I’ve only been to Europe once, with my husband Dan and his family in the late ‘80’s. Our time in Switzerland was certainly a memorable experience, until the end, when Dan left a few days before I did and enthusiastically headed off through France, Spain, and into Portugal for several weeks on a missions trip. Left without him, my last night in Switzerland was completely sleepless as I restlessly tossed and turned in terror over the prospect of having to travel alone through a strange country where all the communication was in German, a language I did not understand.
In the early morning hours, I headed fearfully into the unknown– struggling to decifer German signs and symbols that were supposed to direct me from the bus to the train station, to the correct train to Zurich, to the airport, to my flight to Munich, Germany, to the correct transfer of planes to Toronto… where I’d eventually be home free.
My sister-in-law Barb had prayed for me before I left, that God would place His angels along my way, to help me. And to my total amazement, that’s exactly what ended up happening! From the sweet little old German lady who invited me– in very broken English– to join her for breakfast on the dining car, to the university student who checked my pass and nudged me in the right direction when he saw the confustion on my face, I was completely stunned to find myself swallowed up in a most amazing, wonderful experience. “I can’t believe this is really happening!” I remember thinking as I stared out the window of the train, watching the beautiful European countryside go by as I sipped coffee with the sweet German lady in the dining car.
Finally landing at the airport in Toronto, I felt like I had just been on the most incredible ride of my life, and I felt foolishly sheepish to think of how terrified I had been over the “unknown.”
I think that’s what it’s going to be like when we finally get to heaven. Somehow, we tend to fear what’s unknown. We long for heaven itself, but we’re afraid of the journey from here to there– and yet when we finally arrive at that wonderful destination, I wonder if we will sheepishly regret that we’d ever been foolish enough to worry about what God has promised will be absolutely amazing.
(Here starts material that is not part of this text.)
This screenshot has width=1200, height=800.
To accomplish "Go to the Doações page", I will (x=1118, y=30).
The memory of that European travel experience returned to me this past week with vivid acuteness. The past several weeks have been full of grief upon grief, as one after another, several sudden deaths occurred. Already mourning the tragic death of a friend’s brother who fell from the trail they were hiking together two weeks ago, we were shocked to get word that my sister’s husband– my brother-in-law Dave– died very suddenly and quickly of a heart attack last week. Time stood still again, so close to the edge of eternity once more.
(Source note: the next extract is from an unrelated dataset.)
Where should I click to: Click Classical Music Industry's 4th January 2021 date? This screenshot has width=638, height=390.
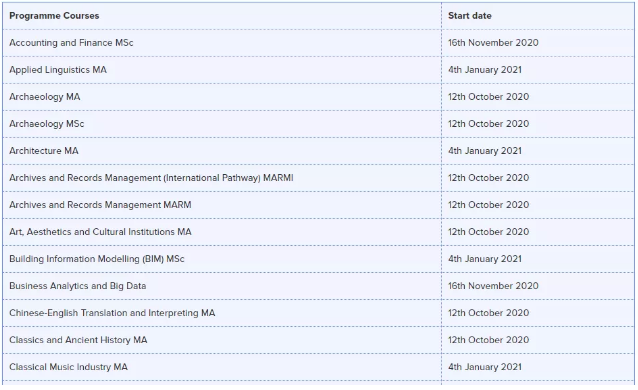(485, 367)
During this difficult week, my sister Connie has totally amazed me with the grace and beauty with which she has endured the sudden premature death of her husband. I suspect that the peace she has exuded– even through tears and waves of grief that wash over her periodically– comes from the absolute confidence she has in the peace and beauty of Dave’s journey, as he was ushered by God’s angels into eternal glory in the presence of Jesus Christ. Words from a prayer given this last Sunday when we attended our son and daughter-in-law’s church arrested my attention and became my frequent prayer for Connie this week: “May we bear our burdens with diligence and dignity, secure in Your Providential Love.” Connie has certainly been a testimony of this prayer.
Instead of focusing on the grief of Dave’s sudden death, Connie chose instead to focus on the celebration of his life, and the blessed assurance that Dave’s journey is joyfully completed. Friends and family laughed together, shared memories and funny stories intermixed with tears, and applauded after Dave and Connie’s grandson played his guitar and sang in honor of his Grampa’s memory. Guests were invited to use the Sharpies provided to write farewell notes on the casket, and together everyone sang “Amazing Grace”– because God’s grace truly is amazing.
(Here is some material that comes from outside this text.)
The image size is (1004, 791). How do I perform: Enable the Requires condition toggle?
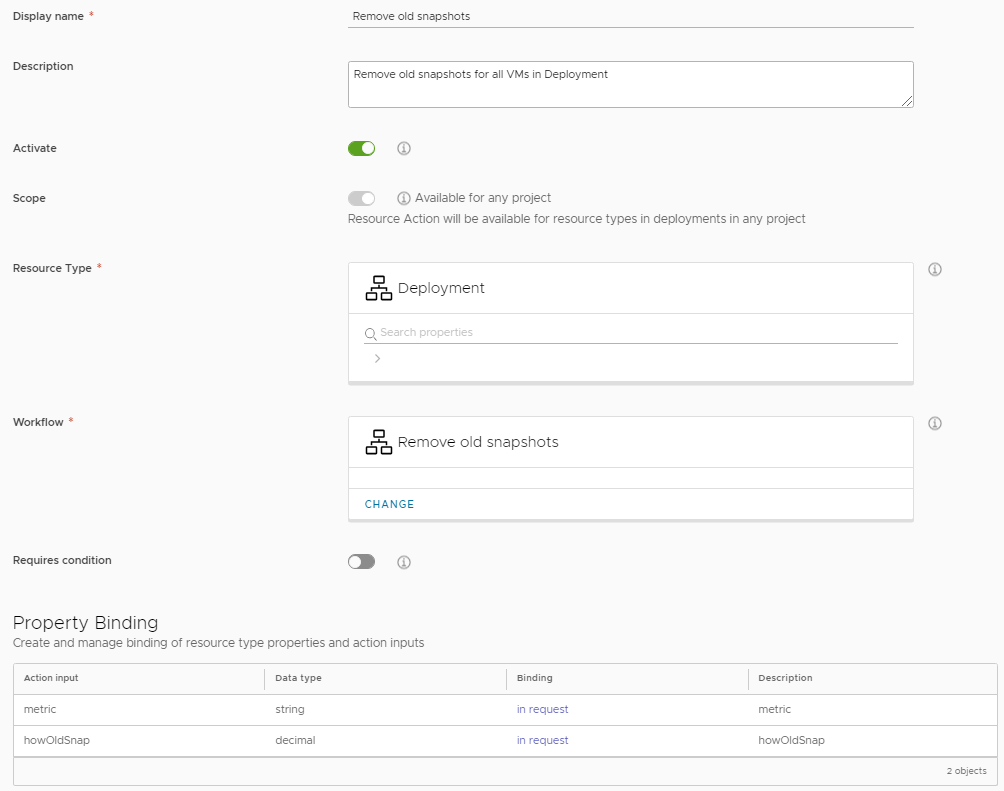[x=361, y=562]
“Death is swallowed up in victory. Oh death, where is your victory? Oh death, where is your sting?… Thanks be to God, who gives us the victory through our Lord Jesus Christ!” (1 Cor. 15:55, 57)
Dale, another one of my sisters, once told me she expects to arrive disheveled in heaven, her shirt-tail probably hanging out, glasses crooked, and her hair messy as she stands in amazement saying, “Whoa!! That ride was amazing!”
Yes, I think she may be right. Dave, we sure will miss you, brother! You’ve reached your destination. But wait for us on the other side… we’ll be there. At the end of the journey!